Transcribe the records below word for word, keeping every line as it appears.

[Dataset excerpts]

----------

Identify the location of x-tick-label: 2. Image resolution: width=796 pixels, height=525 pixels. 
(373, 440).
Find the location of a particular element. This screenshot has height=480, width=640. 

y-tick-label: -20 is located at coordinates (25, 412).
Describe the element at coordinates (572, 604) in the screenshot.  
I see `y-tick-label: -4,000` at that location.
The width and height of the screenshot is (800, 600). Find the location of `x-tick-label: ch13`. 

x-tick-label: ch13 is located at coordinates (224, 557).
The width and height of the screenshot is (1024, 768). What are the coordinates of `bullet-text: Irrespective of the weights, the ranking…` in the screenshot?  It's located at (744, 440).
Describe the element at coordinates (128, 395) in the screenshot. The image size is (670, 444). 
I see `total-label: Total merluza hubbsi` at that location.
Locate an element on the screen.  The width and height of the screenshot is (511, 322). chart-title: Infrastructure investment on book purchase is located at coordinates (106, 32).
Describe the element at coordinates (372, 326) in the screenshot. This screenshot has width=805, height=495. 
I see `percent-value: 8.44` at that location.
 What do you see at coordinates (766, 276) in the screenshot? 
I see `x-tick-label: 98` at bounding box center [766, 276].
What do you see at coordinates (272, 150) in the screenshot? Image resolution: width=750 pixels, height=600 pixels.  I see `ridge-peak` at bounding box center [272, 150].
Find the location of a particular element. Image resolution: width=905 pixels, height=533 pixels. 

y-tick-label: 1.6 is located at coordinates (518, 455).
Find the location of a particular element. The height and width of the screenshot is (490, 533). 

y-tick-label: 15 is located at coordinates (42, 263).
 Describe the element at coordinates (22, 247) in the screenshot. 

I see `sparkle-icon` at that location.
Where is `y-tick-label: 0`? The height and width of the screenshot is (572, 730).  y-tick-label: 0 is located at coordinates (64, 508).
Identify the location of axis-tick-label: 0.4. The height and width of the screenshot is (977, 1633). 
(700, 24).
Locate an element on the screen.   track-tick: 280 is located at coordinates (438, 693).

----------

RESPONSE:
Identify the location of x-tick-label: 2. Image resolution: width=796 pixels, height=525 pixels. 
(373, 440).
Find the location of a particular element. This screenshot has height=480, width=640. 

y-tick-label: -20 is located at coordinates (25, 412).
Describe the element at coordinates (572, 604) in the screenshot.  
I see `y-tick-label: -4,000` at that location.
The width and height of the screenshot is (800, 600). Find the location of `x-tick-label: ch13`. 

x-tick-label: ch13 is located at coordinates (224, 557).
The width and height of the screenshot is (1024, 768). What are the coordinates of `bullet-text: Irrespective of the weights, the ranking…` in the screenshot?  It's located at (744, 440).
Describe the element at coordinates (128, 395) in the screenshot. The image size is (670, 444). 
I see `total-label: Total merluza hubbsi` at that location.
Locate an element on the screen.  The width and height of the screenshot is (511, 322). chart-title: Infrastructure investment on book purchase is located at coordinates (106, 32).
Describe the element at coordinates (372, 326) in the screenshot. This screenshot has width=805, height=495. 
I see `percent-value: 8.44` at that location.
 What do you see at coordinates (766, 276) in the screenshot? 
I see `x-tick-label: 98` at bounding box center [766, 276].
What do you see at coordinates (272, 150) in the screenshot? Image resolution: width=750 pixels, height=600 pixels.  I see `ridge-peak` at bounding box center [272, 150].
Find the location of a particular element. Image resolution: width=905 pixels, height=533 pixels. 

y-tick-label: 1.6 is located at coordinates (518, 455).
Find the location of a particular element. The height and width of the screenshot is (490, 533). 

y-tick-label: 15 is located at coordinates (42, 263).
 Describe the element at coordinates (22, 247) in the screenshot. 

I see `sparkle-icon` at that location.
Where is `y-tick-label: 0`? The height and width of the screenshot is (572, 730).  y-tick-label: 0 is located at coordinates (64, 508).
Identify the location of axis-tick-label: 0.4. The height and width of the screenshot is (977, 1633). 
(700, 24).
Locate an element on the screen.   track-tick: 280 is located at coordinates (438, 693).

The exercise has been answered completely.